• **What is being asked**: Return each entry precisely as it appears below.

• **The input**:
■ ■ ■

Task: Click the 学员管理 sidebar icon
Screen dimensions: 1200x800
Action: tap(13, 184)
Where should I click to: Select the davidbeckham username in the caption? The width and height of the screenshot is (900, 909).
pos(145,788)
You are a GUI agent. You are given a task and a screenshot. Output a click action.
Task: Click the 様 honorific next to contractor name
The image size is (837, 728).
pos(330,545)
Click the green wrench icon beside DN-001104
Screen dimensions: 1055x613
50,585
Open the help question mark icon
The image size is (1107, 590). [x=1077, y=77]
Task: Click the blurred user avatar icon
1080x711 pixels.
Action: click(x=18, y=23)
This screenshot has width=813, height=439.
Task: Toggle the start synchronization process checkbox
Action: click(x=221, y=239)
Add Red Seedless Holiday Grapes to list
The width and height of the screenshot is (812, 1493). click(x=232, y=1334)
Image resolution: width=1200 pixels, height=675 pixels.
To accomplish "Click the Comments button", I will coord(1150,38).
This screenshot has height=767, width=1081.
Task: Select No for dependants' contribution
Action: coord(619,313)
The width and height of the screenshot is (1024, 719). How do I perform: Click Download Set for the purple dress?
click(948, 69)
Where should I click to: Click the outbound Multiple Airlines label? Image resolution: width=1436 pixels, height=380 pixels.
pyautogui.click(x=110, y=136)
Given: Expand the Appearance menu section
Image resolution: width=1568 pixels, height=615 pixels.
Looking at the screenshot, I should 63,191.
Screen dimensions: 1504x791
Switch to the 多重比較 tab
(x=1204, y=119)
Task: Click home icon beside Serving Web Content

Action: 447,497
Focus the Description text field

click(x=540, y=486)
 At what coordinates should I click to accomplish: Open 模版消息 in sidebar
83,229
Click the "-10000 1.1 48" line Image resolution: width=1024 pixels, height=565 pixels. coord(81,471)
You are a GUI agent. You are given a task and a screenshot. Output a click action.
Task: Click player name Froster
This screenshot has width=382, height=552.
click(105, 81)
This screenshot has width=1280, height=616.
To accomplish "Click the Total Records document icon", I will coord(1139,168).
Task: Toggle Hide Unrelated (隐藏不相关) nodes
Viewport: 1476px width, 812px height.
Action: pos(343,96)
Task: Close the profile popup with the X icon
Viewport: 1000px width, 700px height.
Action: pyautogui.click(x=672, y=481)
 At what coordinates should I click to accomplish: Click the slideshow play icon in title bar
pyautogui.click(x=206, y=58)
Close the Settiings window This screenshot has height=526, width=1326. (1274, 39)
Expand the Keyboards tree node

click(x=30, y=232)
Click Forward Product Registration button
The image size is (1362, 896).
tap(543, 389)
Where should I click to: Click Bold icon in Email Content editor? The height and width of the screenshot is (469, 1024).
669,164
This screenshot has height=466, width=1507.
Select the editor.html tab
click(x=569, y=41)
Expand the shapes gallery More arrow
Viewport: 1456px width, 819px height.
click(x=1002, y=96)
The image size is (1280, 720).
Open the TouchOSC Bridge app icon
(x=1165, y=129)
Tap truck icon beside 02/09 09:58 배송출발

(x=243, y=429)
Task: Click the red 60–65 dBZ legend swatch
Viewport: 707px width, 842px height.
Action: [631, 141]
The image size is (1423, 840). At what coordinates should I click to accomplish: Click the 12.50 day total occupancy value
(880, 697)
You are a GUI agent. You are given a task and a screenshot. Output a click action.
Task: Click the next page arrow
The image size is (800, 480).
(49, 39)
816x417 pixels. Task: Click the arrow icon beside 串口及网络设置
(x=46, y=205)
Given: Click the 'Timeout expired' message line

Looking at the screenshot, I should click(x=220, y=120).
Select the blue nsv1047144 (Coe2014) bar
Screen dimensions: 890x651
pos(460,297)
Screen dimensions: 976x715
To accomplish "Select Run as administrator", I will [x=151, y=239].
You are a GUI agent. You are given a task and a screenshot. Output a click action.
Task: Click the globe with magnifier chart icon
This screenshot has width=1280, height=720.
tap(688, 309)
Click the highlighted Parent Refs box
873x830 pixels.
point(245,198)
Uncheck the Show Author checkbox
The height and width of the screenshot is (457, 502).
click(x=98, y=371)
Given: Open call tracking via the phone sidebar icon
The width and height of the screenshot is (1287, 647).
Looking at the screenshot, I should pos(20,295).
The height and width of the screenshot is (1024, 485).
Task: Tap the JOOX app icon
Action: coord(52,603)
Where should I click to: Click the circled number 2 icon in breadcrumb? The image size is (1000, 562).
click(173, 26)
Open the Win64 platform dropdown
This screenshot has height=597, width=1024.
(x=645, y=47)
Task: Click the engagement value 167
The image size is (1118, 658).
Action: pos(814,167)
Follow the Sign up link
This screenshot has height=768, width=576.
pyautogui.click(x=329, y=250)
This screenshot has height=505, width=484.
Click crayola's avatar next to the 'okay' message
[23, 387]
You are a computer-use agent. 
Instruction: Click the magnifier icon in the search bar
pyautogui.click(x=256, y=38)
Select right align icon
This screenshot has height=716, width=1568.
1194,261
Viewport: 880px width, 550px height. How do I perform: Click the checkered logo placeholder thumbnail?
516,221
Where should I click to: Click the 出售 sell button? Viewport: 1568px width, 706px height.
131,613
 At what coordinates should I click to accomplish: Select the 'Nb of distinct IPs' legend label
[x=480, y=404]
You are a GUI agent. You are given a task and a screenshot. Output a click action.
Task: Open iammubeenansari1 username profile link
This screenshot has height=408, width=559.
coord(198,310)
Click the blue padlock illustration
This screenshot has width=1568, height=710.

■ ■ ■

• **Written reply**:
Task: Click the 学员管理 sidebar icon
Screen dimensions: 1200x800
Action: tap(13, 184)
Where should I click to: Select the davidbeckham username in the caption? The width and height of the screenshot is (900, 909).
pos(145,788)
You are a GUI agent. You are given a task and a screenshot. Output a click action.
Task: Click the 様 honorific next to contractor name
The image size is (837, 728).
pos(330,545)
Click the green wrench icon beside DN-001104
Screen dimensions: 1055x613
50,585
Open the help question mark icon
The image size is (1107, 590). [x=1077, y=77]
Task: Click the blurred user avatar icon
1080x711 pixels.
Action: click(x=18, y=23)
This screenshot has width=813, height=439.
Task: Toggle the start synchronization process checkbox
Action: click(x=221, y=239)
Add Red Seedless Holiday Grapes to list
The width and height of the screenshot is (812, 1493). click(x=232, y=1334)
Image resolution: width=1200 pixels, height=675 pixels.
To accomplish "Click the Comments button", I will coord(1150,38).
This screenshot has height=767, width=1081.
Task: Select No for dependants' contribution
Action: coord(619,313)
The width and height of the screenshot is (1024, 719). How do I perform: Click Download Set for the purple dress?
click(948, 69)
Where should I click to: Click the outbound Multiple Airlines label? Image resolution: width=1436 pixels, height=380 pixels.
pyautogui.click(x=110, y=136)
Given: Expand the Appearance menu section
Image resolution: width=1568 pixels, height=615 pixels.
Looking at the screenshot, I should 63,191.
Screen dimensions: 1504x791
Switch to the 多重比較 tab
(x=1204, y=119)
Task: Click home icon beside Serving Web Content

Action: 447,497
Focus the Description text field

click(x=540, y=486)
 At what coordinates should I click to accomplish: Open 模版消息 in sidebar
83,229
Click the "-10000 1.1 48" line Image resolution: width=1024 pixels, height=565 pixels. coord(81,471)
You are a GUI agent. You are given a task and a screenshot. Output a click action.
Task: Click player name Froster
This screenshot has width=382, height=552.
click(105, 81)
This screenshot has width=1280, height=616.
To accomplish "Click the Total Records document icon", I will coord(1139,168).
Task: Toggle Hide Unrelated (隐藏不相关) nodes
Viewport: 1476px width, 812px height.
Action: pos(343,96)
Task: Close the profile popup with the X icon
Viewport: 1000px width, 700px height.
Action: pyautogui.click(x=672, y=481)
 At what coordinates should I click to accomplish: Click the slideshow play icon in title bar
pyautogui.click(x=206, y=58)
Close the Settiings window This screenshot has height=526, width=1326. (1274, 39)
Expand the Keyboards tree node

click(x=30, y=232)
Click Forward Product Registration button
The image size is (1362, 896).
tap(543, 389)
Where should I click to: Click Bold icon in Email Content editor? The height and width of the screenshot is (469, 1024).
669,164
This screenshot has height=466, width=1507.
Select the editor.html tab
click(x=569, y=41)
Expand the shapes gallery More arrow
Viewport: 1456px width, 819px height.
click(x=1002, y=96)
The image size is (1280, 720).
Open the TouchOSC Bridge app icon
(x=1165, y=129)
Tap truck icon beside 02/09 09:58 배송출발

(x=243, y=429)
Task: Click the red 60–65 dBZ legend swatch
Viewport: 707px width, 842px height.
Action: [631, 141]
The image size is (1423, 840). At what coordinates should I click to accomplish: Click the 12.50 day total occupancy value
(880, 697)
You are a GUI agent. You are given a task and a screenshot. Output a click action.
Task: Click the next page arrow
The image size is (800, 480).
(49, 39)
816x417 pixels. Task: Click the arrow icon beside 串口及网络设置
(x=46, y=205)
Given: Click the 'Timeout expired' message line

Looking at the screenshot, I should click(x=220, y=120).
Select the blue nsv1047144 (Coe2014) bar
Screen dimensions: 890x651
pos(460,297)
Screen dimensions: 976x715
To accomplish "Select Run as administrator", I will [x=151, y=239].
You are a GUI agent. You are given a task and a screenshot. Output a click action.
Task: Click the globe with magnifier chart icon
This screenshot has width=1280, height=720.
tap(688, 309)
Click the highlighted Parent Refs box
873x830 pixels.
point(245,198)
Uncheck the Show Author checkbox
The height and width of the screenshot is (457, 502).
click(x=98, y=371)
Given: Open call tracking via the phone sidebar icon
The width and height of the screenshot is (1287, 647).
Looking at the screenshot, I should pos(20,295).
The height and width of the screenshot is (1024, 485).
Task: Tap the JOOX app icon
Action: coord(52,603)
Where should I click to: Click the circled number 2 icon in breadcrumb? The image size is (1000, 562).
click(173, 26)
Open the Win64 platform dropdown
This screenshot has height=597, width=1024.
(x=645, y=47)
Task: Click the engagement value 167
The image size is (1118, 658).
Action: pos(814,167)
Follow the Sign up link
This screenshot has height=768, width=576.
pyautogui.click(x=329, y=250)
This screenshot has height=505, width=484.
Click crayola's avatar next to the 'okay' message
[23, 387]
You are a computer-use agent. 
Instruction: Click the magnifier icon in the search bar
pyautogui.click(x=256, y=38)
Select right align icon
This screenshot has height=716, width=1568.
1194,261
Viewport: 880px width, 550px height. How do I perform: Click the checkered logo placeholder thumbnail?
516,221
Where should I click to: Click the 出售 sell button? Viewport: 1568px width, 706px height.
131,613
 At what coordinates should I click to accomplish: Select the 'Nb of distinct IPs' legend label
[x=480, y=404]
You are a GUI agent. You are given a task and a screenshot. Output a click action.
Task: Open iammubeenansari1 username profile link
This screenshot has height=408, width=559.
coord(198,310)
Click the blue padlock illustration
This screenshot has width=1568, height=710.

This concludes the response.